Task inputs
──────────

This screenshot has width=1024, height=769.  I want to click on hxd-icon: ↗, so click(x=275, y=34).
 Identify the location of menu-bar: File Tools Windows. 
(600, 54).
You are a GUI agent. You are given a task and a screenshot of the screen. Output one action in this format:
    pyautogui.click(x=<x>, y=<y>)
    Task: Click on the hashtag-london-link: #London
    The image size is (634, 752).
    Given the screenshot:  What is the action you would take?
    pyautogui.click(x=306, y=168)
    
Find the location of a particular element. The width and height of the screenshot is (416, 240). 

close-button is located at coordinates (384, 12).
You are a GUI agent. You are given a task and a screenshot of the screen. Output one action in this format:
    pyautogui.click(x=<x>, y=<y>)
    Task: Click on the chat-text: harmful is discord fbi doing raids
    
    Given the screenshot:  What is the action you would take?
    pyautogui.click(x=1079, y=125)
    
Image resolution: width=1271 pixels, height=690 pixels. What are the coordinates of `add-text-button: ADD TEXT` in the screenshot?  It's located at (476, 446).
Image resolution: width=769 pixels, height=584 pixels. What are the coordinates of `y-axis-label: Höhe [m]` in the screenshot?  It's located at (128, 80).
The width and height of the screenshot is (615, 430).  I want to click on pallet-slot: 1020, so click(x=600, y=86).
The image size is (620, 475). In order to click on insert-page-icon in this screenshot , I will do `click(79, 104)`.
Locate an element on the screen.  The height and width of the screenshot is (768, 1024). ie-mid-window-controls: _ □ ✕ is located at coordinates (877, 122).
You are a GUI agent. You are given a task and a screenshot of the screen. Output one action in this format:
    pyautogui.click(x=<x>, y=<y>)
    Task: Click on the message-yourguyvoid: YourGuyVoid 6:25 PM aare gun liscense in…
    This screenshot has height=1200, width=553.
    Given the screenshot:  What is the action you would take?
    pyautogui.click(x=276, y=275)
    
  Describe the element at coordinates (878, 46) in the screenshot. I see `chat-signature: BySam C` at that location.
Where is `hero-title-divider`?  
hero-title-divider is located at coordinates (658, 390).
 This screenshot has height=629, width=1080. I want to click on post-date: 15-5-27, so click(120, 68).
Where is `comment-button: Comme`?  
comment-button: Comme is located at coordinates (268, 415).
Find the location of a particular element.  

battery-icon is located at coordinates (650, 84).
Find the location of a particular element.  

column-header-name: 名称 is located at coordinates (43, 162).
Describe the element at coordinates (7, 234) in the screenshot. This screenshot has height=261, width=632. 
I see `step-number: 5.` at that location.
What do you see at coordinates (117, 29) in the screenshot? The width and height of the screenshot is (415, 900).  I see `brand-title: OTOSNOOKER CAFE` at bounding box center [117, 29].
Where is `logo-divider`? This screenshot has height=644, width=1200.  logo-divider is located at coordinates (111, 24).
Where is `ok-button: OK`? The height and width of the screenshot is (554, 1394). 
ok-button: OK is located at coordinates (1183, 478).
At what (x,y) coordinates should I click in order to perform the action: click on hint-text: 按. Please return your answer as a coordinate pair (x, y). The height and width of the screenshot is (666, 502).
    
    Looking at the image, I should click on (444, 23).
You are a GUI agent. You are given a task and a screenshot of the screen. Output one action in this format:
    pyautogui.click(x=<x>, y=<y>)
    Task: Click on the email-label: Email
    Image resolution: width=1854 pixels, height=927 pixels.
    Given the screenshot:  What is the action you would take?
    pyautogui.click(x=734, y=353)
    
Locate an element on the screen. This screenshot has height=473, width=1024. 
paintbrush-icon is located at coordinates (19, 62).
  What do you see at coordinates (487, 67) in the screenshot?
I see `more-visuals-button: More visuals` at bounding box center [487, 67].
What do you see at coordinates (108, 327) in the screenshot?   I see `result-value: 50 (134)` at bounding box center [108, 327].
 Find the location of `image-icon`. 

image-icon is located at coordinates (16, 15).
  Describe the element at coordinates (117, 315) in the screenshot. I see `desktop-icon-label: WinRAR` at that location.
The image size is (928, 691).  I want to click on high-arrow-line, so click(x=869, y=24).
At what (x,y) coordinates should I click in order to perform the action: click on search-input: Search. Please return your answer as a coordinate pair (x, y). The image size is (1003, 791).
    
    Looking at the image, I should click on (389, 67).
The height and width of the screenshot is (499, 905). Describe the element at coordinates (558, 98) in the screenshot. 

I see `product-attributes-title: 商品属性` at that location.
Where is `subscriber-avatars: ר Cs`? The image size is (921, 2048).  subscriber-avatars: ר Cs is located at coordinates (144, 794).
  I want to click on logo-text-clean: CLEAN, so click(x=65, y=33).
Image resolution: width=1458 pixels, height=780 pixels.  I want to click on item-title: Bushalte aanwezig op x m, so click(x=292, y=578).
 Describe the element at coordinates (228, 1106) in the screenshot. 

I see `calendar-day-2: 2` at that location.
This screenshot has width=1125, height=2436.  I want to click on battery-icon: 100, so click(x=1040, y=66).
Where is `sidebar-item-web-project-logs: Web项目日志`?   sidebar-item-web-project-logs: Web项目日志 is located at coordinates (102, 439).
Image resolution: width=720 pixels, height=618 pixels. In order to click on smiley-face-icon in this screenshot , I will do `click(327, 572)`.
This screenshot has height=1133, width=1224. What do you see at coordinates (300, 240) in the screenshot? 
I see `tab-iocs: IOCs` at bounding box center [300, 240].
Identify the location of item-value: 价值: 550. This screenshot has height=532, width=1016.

──────────

Action item
How many lines in the entries above contain the word "pair"? Reply with the number alone.

Exercise result
2